DO NOT USE THE RESULTS FROM THE ANOVA TABLE FROM THE SUMMARY FUNCTION WHEN YOU HAVE MORE THAN 2 GROUPS. THE TABLE WILL SPLIT THE GROUPING VARIABLES INTO PAIRS GIVING YOU AN ESTIMATE, P-VALUE, AND ALL THAT FOR EACH PAIR WHICH ISN'T WHAT YOU WANT. JUST USE IT FOR THE OVERALL MODEL STANDARD ERROR, R^2, F-STAT, DF, AND P-VALUE AT THE BOTTOM

### Using ezANOVA
Unfortunately, ezANOVA is not equipped to properly use covariates. Do not be fooled by the different covariate options in the function. The function will instead fully regress out the effects of the covariate and only leave you with a results section regarding the grouping variable. It will not tell you whether the covariate was a significant predictor or not. If you have a covariate in your model, use the Anova method from above, no matter what.

### Reporting an ANCOVA
The unadjusted model testing bodyfat between groups of lab-reared mice, wild mice, and wild-derived mice was significant, F(2,66) = 5.754, p = 0.00497, R^2^ = 0.1485. \<Include sentence here describing specific differences between the groups using a post-hoc test ON THE ANOVA WITHOUT THE COVARIATE\> (The F-stat, DF, p, and R^2^ values for the whole ANOVA came from the output of `summary(bf.anova)`, at the bottom).

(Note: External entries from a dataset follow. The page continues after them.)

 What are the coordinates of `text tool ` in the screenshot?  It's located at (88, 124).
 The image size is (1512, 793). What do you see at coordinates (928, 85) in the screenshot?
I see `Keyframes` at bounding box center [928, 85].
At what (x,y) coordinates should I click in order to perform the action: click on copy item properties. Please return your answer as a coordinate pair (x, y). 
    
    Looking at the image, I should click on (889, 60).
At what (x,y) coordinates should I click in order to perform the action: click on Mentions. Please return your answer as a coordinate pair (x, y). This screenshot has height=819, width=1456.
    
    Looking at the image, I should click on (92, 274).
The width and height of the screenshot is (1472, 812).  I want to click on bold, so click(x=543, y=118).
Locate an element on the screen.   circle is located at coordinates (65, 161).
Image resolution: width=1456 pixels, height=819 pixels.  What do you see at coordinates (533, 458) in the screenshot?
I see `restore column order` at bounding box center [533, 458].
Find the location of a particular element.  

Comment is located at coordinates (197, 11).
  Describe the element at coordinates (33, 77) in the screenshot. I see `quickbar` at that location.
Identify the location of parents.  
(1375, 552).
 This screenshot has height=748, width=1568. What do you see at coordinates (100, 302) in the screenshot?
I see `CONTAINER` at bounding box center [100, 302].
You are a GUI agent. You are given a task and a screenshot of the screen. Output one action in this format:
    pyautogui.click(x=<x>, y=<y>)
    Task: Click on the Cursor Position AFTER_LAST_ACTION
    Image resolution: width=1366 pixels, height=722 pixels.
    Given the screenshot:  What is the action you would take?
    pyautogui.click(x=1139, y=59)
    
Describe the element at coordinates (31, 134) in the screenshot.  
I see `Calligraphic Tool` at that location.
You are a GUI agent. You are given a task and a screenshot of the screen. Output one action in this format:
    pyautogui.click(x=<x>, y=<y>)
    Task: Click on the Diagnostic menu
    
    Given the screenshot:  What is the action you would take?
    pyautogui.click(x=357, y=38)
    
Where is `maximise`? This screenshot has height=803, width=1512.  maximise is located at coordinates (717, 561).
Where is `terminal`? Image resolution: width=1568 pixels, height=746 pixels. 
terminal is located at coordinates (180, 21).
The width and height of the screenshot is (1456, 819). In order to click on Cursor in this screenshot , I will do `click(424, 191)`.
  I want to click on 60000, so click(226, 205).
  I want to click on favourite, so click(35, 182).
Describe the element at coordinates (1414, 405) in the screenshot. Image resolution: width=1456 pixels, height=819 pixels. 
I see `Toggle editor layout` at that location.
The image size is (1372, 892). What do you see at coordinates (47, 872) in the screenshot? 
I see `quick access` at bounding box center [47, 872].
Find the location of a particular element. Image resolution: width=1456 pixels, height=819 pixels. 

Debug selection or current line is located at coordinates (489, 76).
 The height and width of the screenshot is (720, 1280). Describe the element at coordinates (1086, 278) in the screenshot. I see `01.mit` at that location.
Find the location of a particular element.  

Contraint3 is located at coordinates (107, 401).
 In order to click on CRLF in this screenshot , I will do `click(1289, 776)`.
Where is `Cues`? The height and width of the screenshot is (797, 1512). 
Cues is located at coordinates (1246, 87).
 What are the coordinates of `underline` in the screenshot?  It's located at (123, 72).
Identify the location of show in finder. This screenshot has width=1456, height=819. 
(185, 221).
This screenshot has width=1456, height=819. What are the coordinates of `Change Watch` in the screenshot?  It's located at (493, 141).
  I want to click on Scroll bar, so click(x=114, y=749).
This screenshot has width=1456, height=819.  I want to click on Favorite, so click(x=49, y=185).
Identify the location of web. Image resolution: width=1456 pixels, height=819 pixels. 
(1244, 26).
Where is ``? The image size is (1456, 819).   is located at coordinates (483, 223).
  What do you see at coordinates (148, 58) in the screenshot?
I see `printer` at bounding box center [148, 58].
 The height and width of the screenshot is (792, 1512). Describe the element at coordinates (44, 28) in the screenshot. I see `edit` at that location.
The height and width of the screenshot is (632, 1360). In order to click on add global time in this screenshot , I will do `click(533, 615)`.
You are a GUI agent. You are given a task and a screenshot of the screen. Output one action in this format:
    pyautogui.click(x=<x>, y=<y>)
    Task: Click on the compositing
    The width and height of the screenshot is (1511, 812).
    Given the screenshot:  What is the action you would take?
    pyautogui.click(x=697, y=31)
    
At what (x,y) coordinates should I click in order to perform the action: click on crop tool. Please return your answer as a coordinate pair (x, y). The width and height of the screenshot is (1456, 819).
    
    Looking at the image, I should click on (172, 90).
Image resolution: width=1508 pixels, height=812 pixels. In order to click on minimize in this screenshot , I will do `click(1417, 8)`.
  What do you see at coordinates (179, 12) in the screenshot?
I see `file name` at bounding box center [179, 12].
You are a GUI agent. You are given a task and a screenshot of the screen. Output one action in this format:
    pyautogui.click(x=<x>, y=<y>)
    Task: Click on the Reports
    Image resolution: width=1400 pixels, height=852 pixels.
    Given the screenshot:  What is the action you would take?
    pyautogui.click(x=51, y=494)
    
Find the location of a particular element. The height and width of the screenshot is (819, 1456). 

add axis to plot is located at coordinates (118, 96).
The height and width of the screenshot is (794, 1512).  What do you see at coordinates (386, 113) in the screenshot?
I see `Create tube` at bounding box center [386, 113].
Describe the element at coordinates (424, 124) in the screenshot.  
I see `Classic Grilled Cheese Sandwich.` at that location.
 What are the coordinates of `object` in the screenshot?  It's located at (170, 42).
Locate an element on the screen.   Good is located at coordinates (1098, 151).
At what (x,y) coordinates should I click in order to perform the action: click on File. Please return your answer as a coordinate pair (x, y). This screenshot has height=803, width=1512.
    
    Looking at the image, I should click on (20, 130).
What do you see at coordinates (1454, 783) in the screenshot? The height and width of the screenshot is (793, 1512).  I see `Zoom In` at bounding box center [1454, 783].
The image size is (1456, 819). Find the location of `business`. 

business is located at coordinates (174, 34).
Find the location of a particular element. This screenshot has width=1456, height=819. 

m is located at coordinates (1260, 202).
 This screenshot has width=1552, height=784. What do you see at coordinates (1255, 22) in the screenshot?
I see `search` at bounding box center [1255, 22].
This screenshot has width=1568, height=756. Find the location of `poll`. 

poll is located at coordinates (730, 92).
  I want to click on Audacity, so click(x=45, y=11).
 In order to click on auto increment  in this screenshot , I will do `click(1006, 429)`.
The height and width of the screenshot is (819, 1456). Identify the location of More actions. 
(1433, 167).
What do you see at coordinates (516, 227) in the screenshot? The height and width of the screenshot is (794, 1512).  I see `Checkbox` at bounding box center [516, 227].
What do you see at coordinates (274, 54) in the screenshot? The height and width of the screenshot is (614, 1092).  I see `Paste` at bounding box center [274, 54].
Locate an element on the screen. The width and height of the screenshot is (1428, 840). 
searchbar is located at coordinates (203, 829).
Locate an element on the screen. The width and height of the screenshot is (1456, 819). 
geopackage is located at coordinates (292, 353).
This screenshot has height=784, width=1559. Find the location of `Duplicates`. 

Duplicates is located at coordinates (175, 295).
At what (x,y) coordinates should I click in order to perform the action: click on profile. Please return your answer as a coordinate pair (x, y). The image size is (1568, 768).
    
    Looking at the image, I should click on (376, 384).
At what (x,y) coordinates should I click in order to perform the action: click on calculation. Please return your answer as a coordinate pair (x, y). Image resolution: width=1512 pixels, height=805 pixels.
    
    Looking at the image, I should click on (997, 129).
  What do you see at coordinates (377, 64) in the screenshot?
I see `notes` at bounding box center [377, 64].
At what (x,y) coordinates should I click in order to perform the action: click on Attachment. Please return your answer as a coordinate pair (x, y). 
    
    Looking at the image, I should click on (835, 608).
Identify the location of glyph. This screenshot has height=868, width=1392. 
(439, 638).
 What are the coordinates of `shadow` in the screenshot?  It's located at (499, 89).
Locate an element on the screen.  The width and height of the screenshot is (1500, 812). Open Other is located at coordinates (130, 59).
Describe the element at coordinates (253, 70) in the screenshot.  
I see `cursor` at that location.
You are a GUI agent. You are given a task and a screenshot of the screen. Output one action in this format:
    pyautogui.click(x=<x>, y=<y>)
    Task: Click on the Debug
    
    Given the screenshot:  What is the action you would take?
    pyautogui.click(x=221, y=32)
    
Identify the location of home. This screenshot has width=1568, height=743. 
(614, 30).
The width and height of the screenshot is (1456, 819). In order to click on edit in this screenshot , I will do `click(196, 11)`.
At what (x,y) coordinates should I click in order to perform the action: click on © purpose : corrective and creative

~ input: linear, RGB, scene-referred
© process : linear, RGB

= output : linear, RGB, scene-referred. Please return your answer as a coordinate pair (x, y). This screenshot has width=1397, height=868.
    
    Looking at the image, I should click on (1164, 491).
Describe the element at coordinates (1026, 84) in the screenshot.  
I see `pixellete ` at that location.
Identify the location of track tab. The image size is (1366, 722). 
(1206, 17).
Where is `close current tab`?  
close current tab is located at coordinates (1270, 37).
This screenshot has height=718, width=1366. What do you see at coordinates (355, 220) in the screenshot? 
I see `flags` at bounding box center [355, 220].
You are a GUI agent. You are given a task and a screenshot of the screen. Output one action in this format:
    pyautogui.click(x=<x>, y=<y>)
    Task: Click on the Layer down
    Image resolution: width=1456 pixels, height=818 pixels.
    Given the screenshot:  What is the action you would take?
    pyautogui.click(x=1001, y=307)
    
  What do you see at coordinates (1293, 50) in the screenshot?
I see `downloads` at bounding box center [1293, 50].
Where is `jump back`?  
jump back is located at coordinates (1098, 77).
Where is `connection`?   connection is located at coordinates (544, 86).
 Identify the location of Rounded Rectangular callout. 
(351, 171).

After adjusting for leanmass, the mass of the mouse after fasting, the model remained significant, F(3,65) = 32.66, p = 5.399e-13, R^2^ = 0.6012. However, the effect of group was no longer significant, F(2,65) = 0.188, p = 0.829. <If group effect is still significant, include output from post-hoc tests describing specific differences between groups>. (Whole ANCOVA outputs gotten from `summary(bf.ancova)`, stats for the sole effect of `group` gotten from `Anova(bf.ancova, type = 3)`. 

#### Differences Between Reporting the ANCOVAs Here and in Lecture
If you remember in lecture, included in the report slides were t-values, p-values, and interpretations of one group being greater than another group. You can do so in that example without running post-hoc tests because there are only two levels in the group, so `summary` will output the correct things to put into the report. However, when you have more than 2 levels in your grouping variable, you can only say "there was a significant main effect of group" and give the F statistic and p-value for the effect of group as a whole. You then have to perform post-hoc tests to find specific differences, and add in those results after you say "there was a significant main effect of group <insert stats>". When we go over post-hoc tests, we can talk about the full report sentence there. Just don't go looking for a t-statistic (implies a t-test was run) to include right out of the ANOVA or ANCOVA summary to put into the report sentence when you have more than 3 levels in your grouping variable.

## Residual Plot
Like before, we need to use `augment` to extract the residuals and fitted values from the ANCOVA model object.

```{r augment}
bf.a <- augment(bf.ancova)
```

As before, we will plot it as a scatterplot, with .resid on the y axis, .fitted on the x axis, and color the points by group. We should also facet by group as well.

```{r resid}
ggplot(bf.a, aes(x = .fitted, y = .resid)) +
  geom_point(aes(color = group), show.legend = FALSE) +
  geom_hline(yintercept = 0) + 
  facet_wrap(~group, scales = "free")
```

As before, we are looking for randomly distributed points centered around 0. All of our groups seem to pass. We don't see any evidence of heterogeneity of variance in the residuals, and they all seem to be centered around the horizontal 0 line.